Sempre achei curioso que muita da música reputadamente «sacra» tenha sido escrita por ateus, agnósticos ou panteístas. E mais curioso ainda que se assuma como dado adquirido que os artistas que a compuseram seriam necessariamente cristãos que expressavam em música a sua devoção fervorosa. No entanto, ninguém pensaria que, por exemplo, Botticelli ou Tiziano, o maior pintor da escola de Veneza, que pintaram profusamente cenas da mitologia greco-romana, eram pagãos adoradores de Baco, Vénus, Júpiter e restantes deuses.
De facto seria espantosa a quantidade de Te Deum, Requiem, Missa Solemnis, Stabat Mater e demais música sacra sortida, escrita por não teístas, obviamente sem alguma inspiração «divina», não fora o facto de nesse tempo para um artista sobreviver precisar ou de um patrono rico ou de escrever música por encomenda. Os únicos com dinheiro para tal faziam parte do clero ou da nobreza, a quem convinha estas cultas demonstrações de devoção.

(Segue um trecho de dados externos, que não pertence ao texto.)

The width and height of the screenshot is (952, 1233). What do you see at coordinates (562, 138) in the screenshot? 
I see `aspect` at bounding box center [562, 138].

Alguns exemplos de grandes compositores de música sacra não teístas são Ludwig van Beethoven, Berlioz – que a Enciclopédia Católica reclama como «seu» mas na realidade Berlioz era ateísta, como comprovado pelas palavras do próprio na sua correspondência publicada por G. K. Boult (Life of Berlioz, 1903, p. 298) – Johannes Brahms, o compositor do Ein deutsches Requiem, Mozart, Franz Peter Schubert ou Robert Schumann.